§ **Set problem a**
Based on the court opinion below, explain why the cocaine was properly admitted into evidence despite the appellant's chain-of-custody objection. Answer in one to three sentences.

§ **Text**

_ _ _

Drug violation. Worth Superior Court. Before Judge Crosby.
Appellant was tried before a jury and found guilty of three counts of distributing crack cocaine. He appeals from the judgments of conviction and sentences entered by the trial court on the jury's verdict of guilt.
1. Over appellant's chain-of-custody objection, the trial court admitted into evidence cocaine identified as that which appellant had sold to an undercover agent on three separate occasions. This evidentiary ruling is enumerated as error.
" '[W]here the State seeks to introduce evidence of a fungible nature, it must show a chain of custody which is adequate to preserve the identity of the evidence. (Cit.) Hence, the burden is on the prosecution "to show with reasonable certainty that the evidence is the same as that seized and that there has been no tampering or substitution." (Cit.) However, the State need not negate all possibility of tampering [or substitution], and "need only establish reasonable assurance of the identity" of the confiscated evidence. (Cits.)' [Cit.]" Spead v. State, 187 Ga. App. 359, 360 (1) (370 SE2d 213) (1988). In the instant case, there was no evidence of tampering or substitution, and the undercover officer positively identified the cocaine as that which he received from appellant. See Edwards v. State, 164 Ga. App. 663 (297 SE2d 105) (1982). Compare Meeks v. State, 150 Ga. App. 170 (257 SE2d 27) (1979). The circumstances relied upon by appellant in support of this enumeration relate only to the mere possibility of a break in the chain of custody. "There being, at most, bare speculation of tampering[,] substitution[, or misidentification of the drugs as those which came from appellant], the trial court correctly admitted the cocaine into evidence. [Cit.]" Langham v. State, 196 Ga. App. 71, 72 (1) (395 SE2d 345) (1990). See also Gilbert v. State, 159 Ga. App. 326, 330 (6) (283 SE2d 361) (1981).
2. Appellant enumerates as error the denial of his motion for mistrial predicated upon the purported interjection of impermissible character evidence.

_ _ _

§ **Set problem b**
Return the lines of the records from the one containing "has height=443, width=1024." through the one containing "[x=237, y=119]", inclusive, reproduced unchanged.

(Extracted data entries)
_ _ _

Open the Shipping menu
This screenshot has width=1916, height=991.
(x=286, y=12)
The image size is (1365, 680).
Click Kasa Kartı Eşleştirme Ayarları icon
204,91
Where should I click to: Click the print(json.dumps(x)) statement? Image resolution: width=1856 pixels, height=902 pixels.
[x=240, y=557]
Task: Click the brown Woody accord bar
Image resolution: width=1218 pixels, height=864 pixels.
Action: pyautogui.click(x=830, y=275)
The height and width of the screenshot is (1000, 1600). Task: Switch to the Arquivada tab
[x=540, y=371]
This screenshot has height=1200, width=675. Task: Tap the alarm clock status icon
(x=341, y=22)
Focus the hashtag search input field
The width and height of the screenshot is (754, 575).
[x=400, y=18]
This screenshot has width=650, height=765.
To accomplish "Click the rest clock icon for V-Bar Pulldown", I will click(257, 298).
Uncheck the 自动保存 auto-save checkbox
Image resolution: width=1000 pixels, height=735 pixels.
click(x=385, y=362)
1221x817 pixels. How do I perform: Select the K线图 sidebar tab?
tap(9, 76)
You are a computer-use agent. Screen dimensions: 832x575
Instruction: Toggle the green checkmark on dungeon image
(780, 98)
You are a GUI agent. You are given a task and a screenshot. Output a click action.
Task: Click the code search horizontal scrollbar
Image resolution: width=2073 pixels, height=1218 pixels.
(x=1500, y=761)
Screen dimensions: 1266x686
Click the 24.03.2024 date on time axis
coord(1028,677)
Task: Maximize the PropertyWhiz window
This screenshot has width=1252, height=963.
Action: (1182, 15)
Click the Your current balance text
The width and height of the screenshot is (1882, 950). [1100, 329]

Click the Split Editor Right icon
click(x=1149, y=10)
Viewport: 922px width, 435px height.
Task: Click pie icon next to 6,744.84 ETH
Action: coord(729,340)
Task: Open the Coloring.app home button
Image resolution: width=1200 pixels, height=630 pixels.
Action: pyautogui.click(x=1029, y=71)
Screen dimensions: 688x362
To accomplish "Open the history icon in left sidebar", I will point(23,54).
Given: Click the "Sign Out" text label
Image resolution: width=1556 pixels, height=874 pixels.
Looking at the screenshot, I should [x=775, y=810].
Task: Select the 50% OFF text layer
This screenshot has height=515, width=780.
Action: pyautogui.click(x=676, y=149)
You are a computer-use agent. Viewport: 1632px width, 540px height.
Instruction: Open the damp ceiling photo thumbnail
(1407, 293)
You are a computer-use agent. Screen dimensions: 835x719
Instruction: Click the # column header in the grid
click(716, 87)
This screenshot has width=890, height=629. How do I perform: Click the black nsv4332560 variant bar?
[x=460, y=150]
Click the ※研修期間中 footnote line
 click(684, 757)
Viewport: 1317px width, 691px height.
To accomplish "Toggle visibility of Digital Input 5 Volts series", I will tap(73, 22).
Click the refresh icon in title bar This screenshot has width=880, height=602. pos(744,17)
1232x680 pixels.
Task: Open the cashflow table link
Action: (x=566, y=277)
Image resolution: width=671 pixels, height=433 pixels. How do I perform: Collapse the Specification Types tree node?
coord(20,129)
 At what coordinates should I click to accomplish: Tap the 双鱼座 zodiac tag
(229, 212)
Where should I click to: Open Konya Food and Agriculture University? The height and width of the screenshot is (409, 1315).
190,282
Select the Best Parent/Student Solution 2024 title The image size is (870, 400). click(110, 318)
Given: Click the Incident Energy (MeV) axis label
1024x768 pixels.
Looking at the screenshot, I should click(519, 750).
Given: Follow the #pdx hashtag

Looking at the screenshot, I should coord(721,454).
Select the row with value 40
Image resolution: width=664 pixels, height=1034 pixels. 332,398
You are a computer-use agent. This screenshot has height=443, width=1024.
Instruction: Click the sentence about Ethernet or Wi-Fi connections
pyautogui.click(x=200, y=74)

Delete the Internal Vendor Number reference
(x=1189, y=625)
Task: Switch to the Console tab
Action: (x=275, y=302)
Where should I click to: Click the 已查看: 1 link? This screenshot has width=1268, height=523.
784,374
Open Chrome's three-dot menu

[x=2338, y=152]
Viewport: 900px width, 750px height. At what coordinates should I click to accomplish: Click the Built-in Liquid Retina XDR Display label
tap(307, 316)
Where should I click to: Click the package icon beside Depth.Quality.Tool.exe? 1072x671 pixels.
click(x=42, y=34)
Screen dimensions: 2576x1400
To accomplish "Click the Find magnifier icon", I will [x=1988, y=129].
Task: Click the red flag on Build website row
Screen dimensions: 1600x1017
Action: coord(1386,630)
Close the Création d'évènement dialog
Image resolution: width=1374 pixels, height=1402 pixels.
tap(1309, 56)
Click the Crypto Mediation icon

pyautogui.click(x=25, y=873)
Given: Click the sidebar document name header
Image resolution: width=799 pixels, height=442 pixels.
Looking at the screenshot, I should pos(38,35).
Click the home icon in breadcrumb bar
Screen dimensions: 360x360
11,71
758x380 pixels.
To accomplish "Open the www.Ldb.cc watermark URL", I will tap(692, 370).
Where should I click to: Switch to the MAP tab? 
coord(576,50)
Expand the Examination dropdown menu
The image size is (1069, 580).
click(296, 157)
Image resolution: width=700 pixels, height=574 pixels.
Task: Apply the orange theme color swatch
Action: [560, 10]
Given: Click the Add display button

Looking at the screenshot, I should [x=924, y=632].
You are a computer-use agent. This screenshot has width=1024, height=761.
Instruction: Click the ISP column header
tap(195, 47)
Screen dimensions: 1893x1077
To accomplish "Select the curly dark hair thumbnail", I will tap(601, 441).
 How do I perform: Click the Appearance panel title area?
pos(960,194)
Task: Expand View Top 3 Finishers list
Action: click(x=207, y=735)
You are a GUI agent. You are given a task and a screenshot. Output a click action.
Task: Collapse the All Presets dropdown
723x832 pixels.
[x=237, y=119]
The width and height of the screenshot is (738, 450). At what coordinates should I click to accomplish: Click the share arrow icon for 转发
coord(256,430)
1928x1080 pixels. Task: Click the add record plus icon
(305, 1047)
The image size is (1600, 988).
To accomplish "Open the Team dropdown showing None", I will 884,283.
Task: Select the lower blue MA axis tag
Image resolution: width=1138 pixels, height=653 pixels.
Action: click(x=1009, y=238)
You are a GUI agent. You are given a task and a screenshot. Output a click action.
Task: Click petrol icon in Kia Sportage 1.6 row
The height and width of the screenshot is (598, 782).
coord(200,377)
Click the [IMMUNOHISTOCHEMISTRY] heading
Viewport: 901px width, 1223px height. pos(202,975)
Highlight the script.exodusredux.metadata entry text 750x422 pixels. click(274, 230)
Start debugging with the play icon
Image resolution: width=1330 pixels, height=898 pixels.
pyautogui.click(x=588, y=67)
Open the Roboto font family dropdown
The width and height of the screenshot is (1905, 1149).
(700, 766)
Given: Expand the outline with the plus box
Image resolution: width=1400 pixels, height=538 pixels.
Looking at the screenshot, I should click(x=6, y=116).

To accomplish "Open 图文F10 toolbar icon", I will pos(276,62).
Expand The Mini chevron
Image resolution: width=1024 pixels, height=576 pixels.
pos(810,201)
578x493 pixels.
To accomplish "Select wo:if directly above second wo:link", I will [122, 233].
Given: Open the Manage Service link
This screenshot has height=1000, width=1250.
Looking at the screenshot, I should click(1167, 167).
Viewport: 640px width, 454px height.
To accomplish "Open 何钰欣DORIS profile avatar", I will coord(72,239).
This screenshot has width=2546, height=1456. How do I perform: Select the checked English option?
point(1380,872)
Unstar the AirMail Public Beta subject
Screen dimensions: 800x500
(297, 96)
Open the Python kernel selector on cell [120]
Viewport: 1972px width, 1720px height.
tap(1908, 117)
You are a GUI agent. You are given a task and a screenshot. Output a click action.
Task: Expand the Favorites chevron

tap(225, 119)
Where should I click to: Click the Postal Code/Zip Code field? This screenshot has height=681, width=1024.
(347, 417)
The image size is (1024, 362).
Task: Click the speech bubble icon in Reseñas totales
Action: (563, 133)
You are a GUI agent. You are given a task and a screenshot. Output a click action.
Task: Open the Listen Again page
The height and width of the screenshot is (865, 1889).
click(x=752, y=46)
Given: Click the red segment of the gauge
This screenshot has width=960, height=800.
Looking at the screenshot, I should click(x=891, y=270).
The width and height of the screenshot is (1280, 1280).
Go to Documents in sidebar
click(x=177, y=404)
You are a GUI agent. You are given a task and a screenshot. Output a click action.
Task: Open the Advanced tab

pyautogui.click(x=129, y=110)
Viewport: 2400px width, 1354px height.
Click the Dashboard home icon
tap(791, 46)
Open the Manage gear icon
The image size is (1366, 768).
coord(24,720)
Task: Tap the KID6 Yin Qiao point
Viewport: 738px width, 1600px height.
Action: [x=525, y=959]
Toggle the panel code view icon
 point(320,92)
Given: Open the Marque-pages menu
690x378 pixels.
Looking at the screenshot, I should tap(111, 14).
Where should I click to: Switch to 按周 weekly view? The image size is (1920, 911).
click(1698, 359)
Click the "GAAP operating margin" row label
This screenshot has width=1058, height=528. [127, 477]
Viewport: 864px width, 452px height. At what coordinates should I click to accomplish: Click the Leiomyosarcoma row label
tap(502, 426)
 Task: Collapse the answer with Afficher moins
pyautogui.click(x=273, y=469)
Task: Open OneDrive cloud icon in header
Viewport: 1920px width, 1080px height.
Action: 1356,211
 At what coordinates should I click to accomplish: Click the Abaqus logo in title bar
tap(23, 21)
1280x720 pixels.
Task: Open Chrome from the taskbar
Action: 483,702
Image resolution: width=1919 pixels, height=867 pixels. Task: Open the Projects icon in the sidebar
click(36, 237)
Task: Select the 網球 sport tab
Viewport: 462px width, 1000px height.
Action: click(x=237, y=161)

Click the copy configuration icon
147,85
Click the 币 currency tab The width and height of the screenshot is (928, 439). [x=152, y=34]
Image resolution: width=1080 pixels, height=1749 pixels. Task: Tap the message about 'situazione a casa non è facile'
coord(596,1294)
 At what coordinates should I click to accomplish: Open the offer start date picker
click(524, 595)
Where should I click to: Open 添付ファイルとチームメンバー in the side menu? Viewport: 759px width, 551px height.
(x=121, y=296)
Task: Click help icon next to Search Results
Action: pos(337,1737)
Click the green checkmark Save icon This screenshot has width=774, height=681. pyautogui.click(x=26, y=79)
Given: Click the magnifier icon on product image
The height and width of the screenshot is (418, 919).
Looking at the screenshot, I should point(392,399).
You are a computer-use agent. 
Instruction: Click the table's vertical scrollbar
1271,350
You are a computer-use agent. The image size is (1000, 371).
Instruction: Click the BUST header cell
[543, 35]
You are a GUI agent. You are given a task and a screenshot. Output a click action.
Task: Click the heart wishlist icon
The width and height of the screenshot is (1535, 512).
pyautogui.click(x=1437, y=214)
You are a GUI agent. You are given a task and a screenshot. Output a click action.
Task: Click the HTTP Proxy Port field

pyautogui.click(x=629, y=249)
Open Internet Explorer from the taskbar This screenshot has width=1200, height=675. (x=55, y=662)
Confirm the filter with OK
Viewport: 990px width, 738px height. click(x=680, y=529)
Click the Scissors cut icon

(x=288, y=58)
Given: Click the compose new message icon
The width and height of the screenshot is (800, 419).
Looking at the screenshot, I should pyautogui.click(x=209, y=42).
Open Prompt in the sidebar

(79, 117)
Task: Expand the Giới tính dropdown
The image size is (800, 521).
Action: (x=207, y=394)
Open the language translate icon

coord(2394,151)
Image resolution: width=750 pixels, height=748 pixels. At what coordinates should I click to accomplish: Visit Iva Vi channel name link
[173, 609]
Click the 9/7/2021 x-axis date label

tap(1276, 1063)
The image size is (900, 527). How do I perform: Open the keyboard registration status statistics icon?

_ _ _

§ **Full solution a**
The cocaine was properly admitted because there was no evidence of tampering or substitution, and the undercover officer positively identified it as the cocaine he received from the appellant. The appellant's circumstances showed only the mere possibility of a break in the chain of custody. Bare speculation of tampering, substitution or misidentification does not bar admission, since the State need only establish reasonable assurance of the evidence's identity.

§ **Full solution b**
You are a computer-use agent. This screenshot has height=443, width=1024.
Instruction: Click the sentence about Ethernet or Wi-Fi connections
pyautogui.click(x=200, y=74)

Delete the Internal Vendor Number reference
(x=1189, y=625)
Task: Switch to the Console tab
Action: (x=275, y=302)
Where should I click to: Click the 已查看: 1 link? This screenshot has width=1268, height=523.
784,374
Open Chrome's three-dot menu

[x=2338, y=152]
Viewport: 900px width, 750px height. At what coordinates should I click to accomplish: Click the Built-in Liquid Retina XDR Display label
tap(307, 316)
Where should I click to: Click the package icon beside Depth.Quality.Tool.exe? 1072x671 pixels.
click(x=42, y=34)
Screen dimensions: 2576x1400
To accomplish "Click the Find magnifier icon", I will [x=1988, y=129].
Task: Click the red flag on Build website row
Screen dimensions: 1600x1017
Action: coord(1386,630)
Close the Création d'évènement dialog
Image resolution: width=1374 pixels, height=1402 pixels.
tap(1309, 56)
Click the Crypto Mediation icon

pyautogui.click(x=25, y=873)
Given: Click the sidebar document name header
Image resolution: width=799 pixels, height=442 pixels.
Looking at the screenshot, I should pos(38,35).
Click the home icon in breadcrumb bar
Screen dimensions: 360x360
11,71
758x380 pixels.
To accomplish "Open the www.Ldb.cc watermark URL", I will tap(692, 370).
Where should I click to: Switch to the MAP tab? 
coord(576,50)
Expand the Examination dropdown menu
The image size is (1069, 580).
click(296, 157)
Image resolution: width=700 pixels, height=574 pixels.
Task: Apply the orange theme color swatch
Action: [560, 10]
Given: Click the Add display button

Looking at the screenshot, I should [x=924, y=632].
You are a computer-use agent. This screenshot has width=1024, height=761.
Instruction: Click the ISP column header
tap(195, 47)
Screen dimensions: 1893x1077
To accomplish "Select the curly dark hair thumbnail", I will tap(601, 441).
 How do I perform: Click the Appearance panel title area?
pos(960,194)
Task: Expand View Top 3 Finishers list
Action: click(x=207, y=735)
You are a GUI agent. You are given a task and a screenshot. Output a click action.
Task: Collapse the All Presets dropdown
723x832 pixels.
[x=237, y=119]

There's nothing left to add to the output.